***** Data listing *****
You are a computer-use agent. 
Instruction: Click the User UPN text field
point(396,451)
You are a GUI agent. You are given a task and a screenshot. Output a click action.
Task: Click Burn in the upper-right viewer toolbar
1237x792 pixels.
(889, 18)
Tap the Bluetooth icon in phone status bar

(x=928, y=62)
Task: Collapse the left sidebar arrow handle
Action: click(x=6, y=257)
*****
Exercise aim →
Each of the records should be written out again, exactly as it reads.

Answer space →
You are a computer-use agent. 
Instruction: Click the User UPN text field
point(396,451)
You are a GUI agent. You are given a task and a screenshot. Output a click action.
Task: Click Burn in the upper-right viewer toolbar
1237x792 pixels.
(889, 18)
Tap the Bluetooth icon in phone status bar

(x=928, y=62)
Task: Collapse the left sidebar arrow handle
Action: click(x=6, y=257)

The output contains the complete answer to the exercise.